Extract =>
* * *

Uniform Function Call syntax for properties
Denis Koroskin
2korden at gmail.com
Sat Oct 9 21:58:39 PDT 2010
On Sun, 10 Oct 2010 08:44:59 +0400, Robert Jacques <sandford at jhu.edu>
wrote:
> On Sat, 09 Oct 2010 22:03:56 -0400, Denis Koroskin <2korden at gmail.com>
> wrote:
>
>> On Sun, 10 Oct 2010 05:58:00 +0400, Robert Jacques <sandford at jhu.edu>
>> wrote:
>>
>>> On Sat, 09 Oct 2010 16:28:32 -0400, Denis Koroskin <2korden at gmail.com>
>>> wrote:
>>>
>>>> On Sun, 10 Oct 2010 00:09:23 +0400, Sean Kelly
>>>> <sean at invisibleduck.org> wrote:
>>>>
>>>>> Andrei Alexandrescu <SeeWebsiteForEmail at erdani.org> wrote:
>>>>>> On 10/8/10 7:55 CDT, Steven Schveighoffer wrote:
>>>>>>> Someone was asking about UFC syntax for properties on d.learn, and
>>>>>>> I
>>>>>>> realized, we have a huge ambiguity here.
>>>>>>>
>>>>>>> Given a function:
>>>>>>>
>>>>>>> @property int foo(int x)

* * *

Entries shown =>
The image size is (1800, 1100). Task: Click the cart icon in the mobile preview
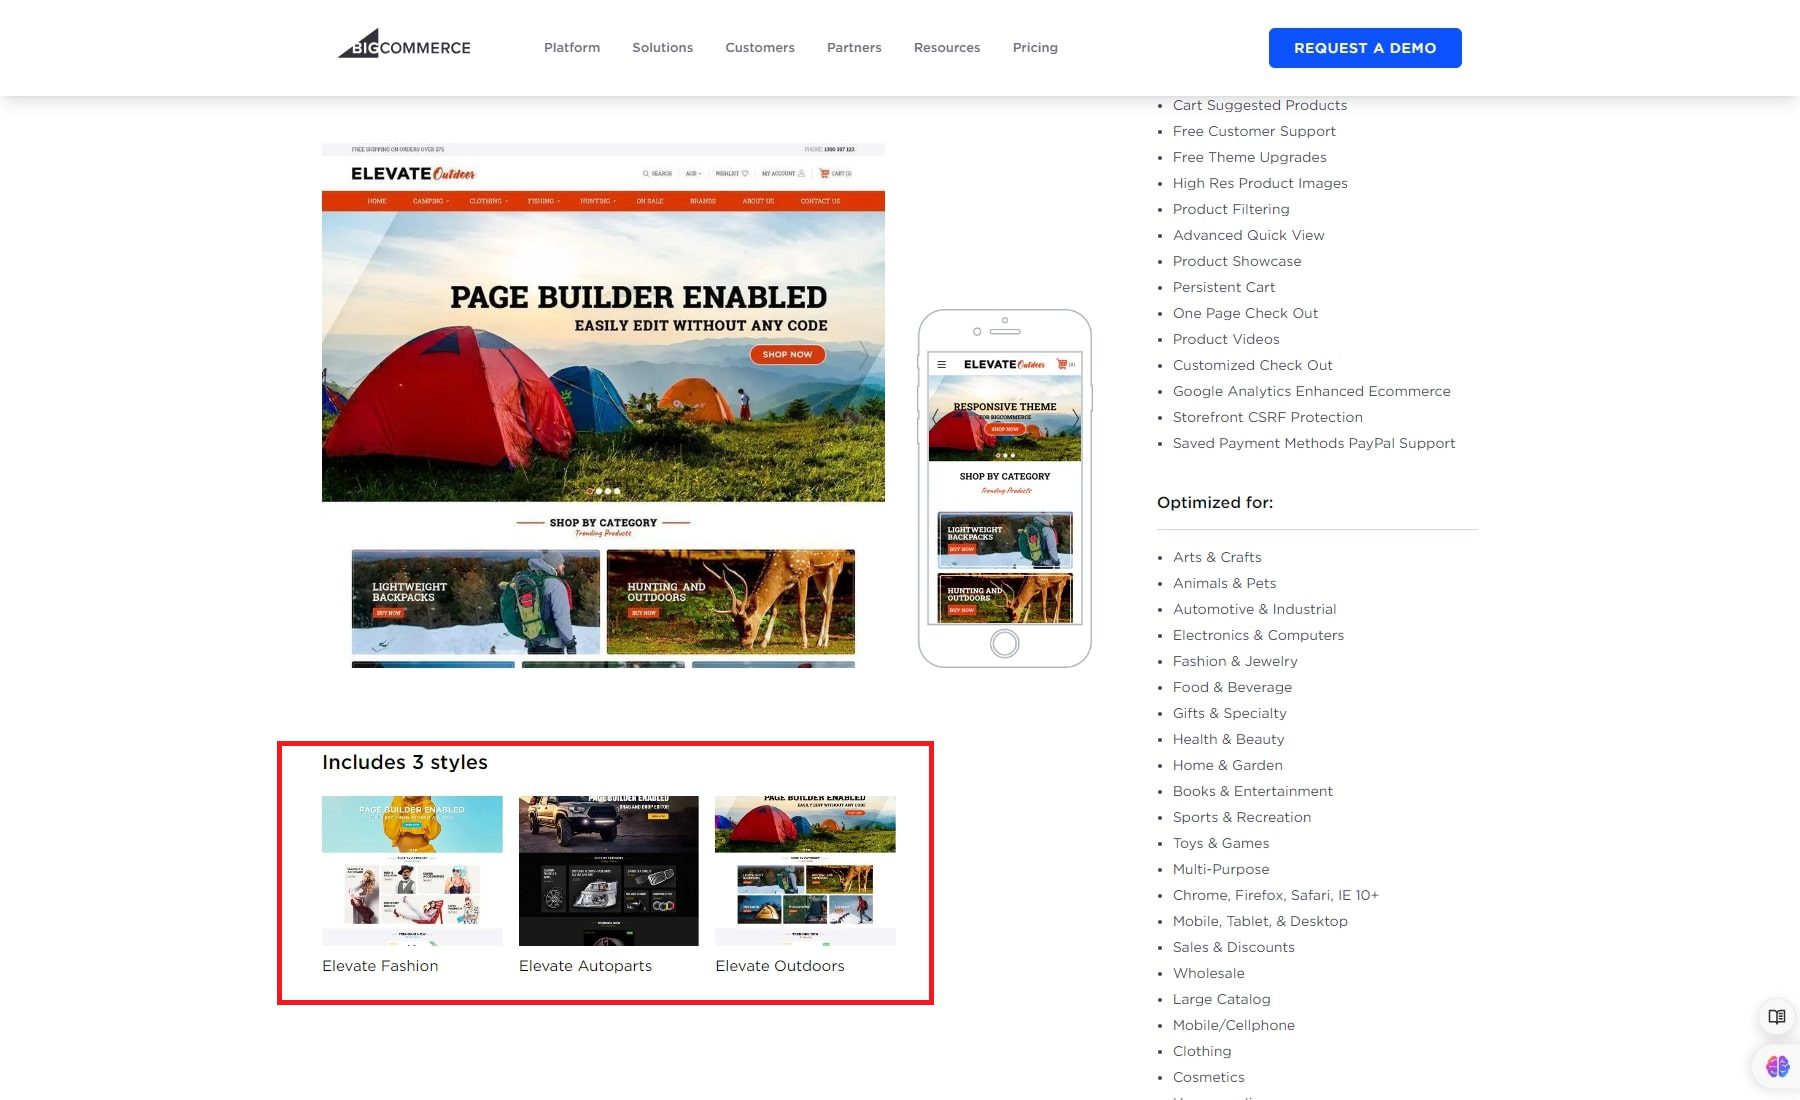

* * *

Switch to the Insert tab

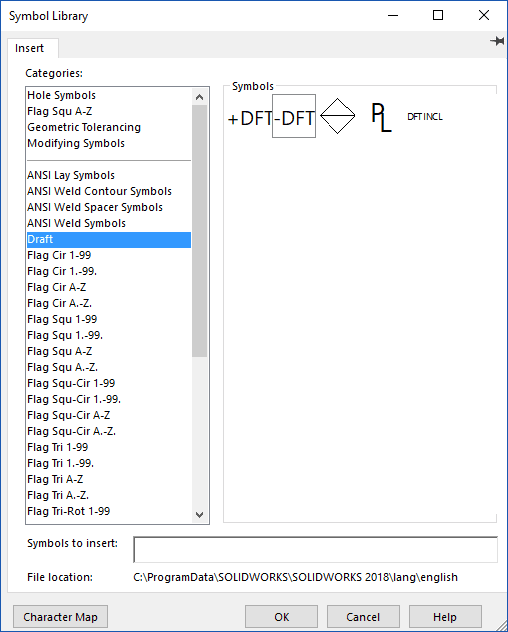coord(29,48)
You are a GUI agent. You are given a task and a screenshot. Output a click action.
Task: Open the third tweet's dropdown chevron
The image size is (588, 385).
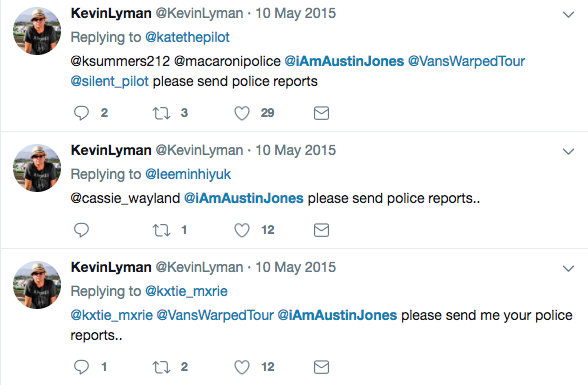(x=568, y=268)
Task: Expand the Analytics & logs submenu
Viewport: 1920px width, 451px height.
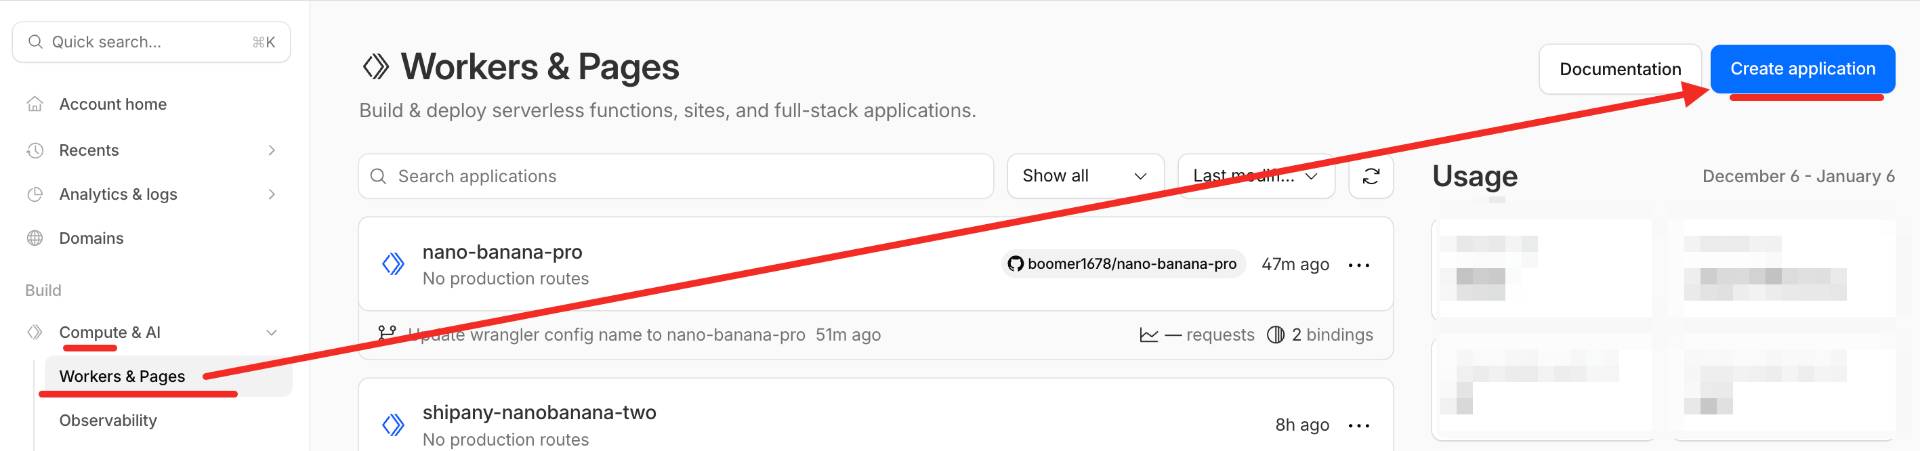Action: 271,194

* * *

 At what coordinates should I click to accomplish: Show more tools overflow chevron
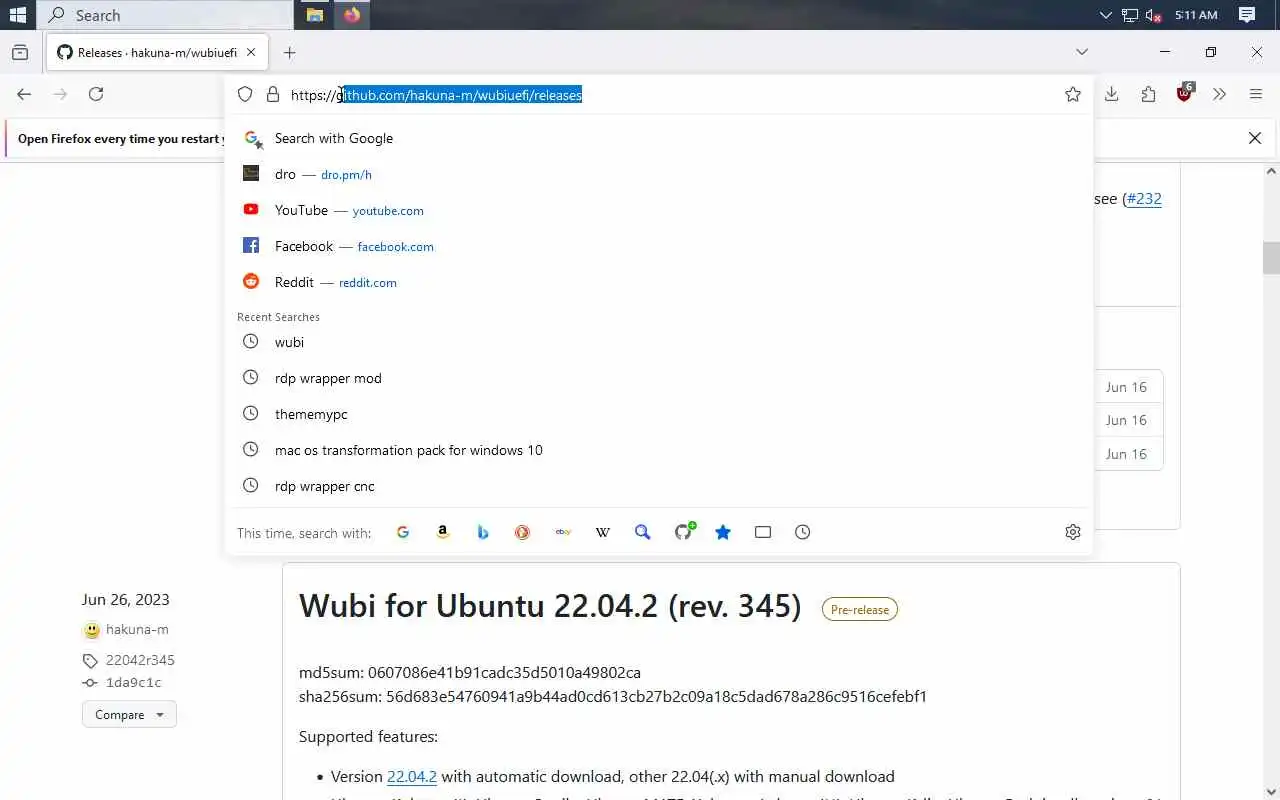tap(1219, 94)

* * *

Directions =>
1. Reproduce the entire mailing list post on uniform function call syntax for properties, word for word.
2. In the entries, rewrite the lines beginning with the one that contains "You are a GUI" and continuing through the one that contains "(x=568, y=268)", putting "screen capture" in place of "screenshot" and changing nothing else. Give only those lines, and omit the pictures.

Final results =>
1.
Uniform Function Call syntax for properties
Denis Koroskin
2korden at gmail.com
Sat Oct 9 21:58:39 PDT 2010
On Sun, 10 Oct 2010 08:44:59 +0400, Robert Jacques <sandford at jhu.edu>
wrote:
> On Sat, 09 Oct 2010 22:03:56 -0400, Denis Koroskin <2korden at gmail.com>
> wrote:
>
>> On Sun, 10 Oct 2010 05:58:00 +0400, Robert Jacques <sandford at jhu.edu>
>> wrote:
>>
>>> On Sat, 09 Oct 2010 16:28:32 -0400, Denis Koroskin <2korden at gmail.com>
>>> wrote:
>>>
>>>> On Sun, 10 Oct 2010 00:09:23 +0400, Sean Kelly
>>>> <sean at invisibleduck.org> wrote:
>>>>
>>>>> Andrei Alexandrescu <SeeWebsiteForEmail at erdani.org> wrote:
>>>>>> On 10/8/10 7:55 CDT, Steven Schveighoffer wrote:
>>>>>>> Someone was asking about UFC syntax for properties on d.learn, and
>>>>>>> I
>>>>>>> realized, we have a huge ambiguity here.
>>>>>>>
>>>>>>> Given a function:
>>>>>>>
>>>>>>> @property int foo(int x)

2.
You are a GUI agent. You are given a task and a screen capture. Output a click action.
Task: Open the third tweet's dropdown chevron
The image size is (588, 385).
(x=568, y=268)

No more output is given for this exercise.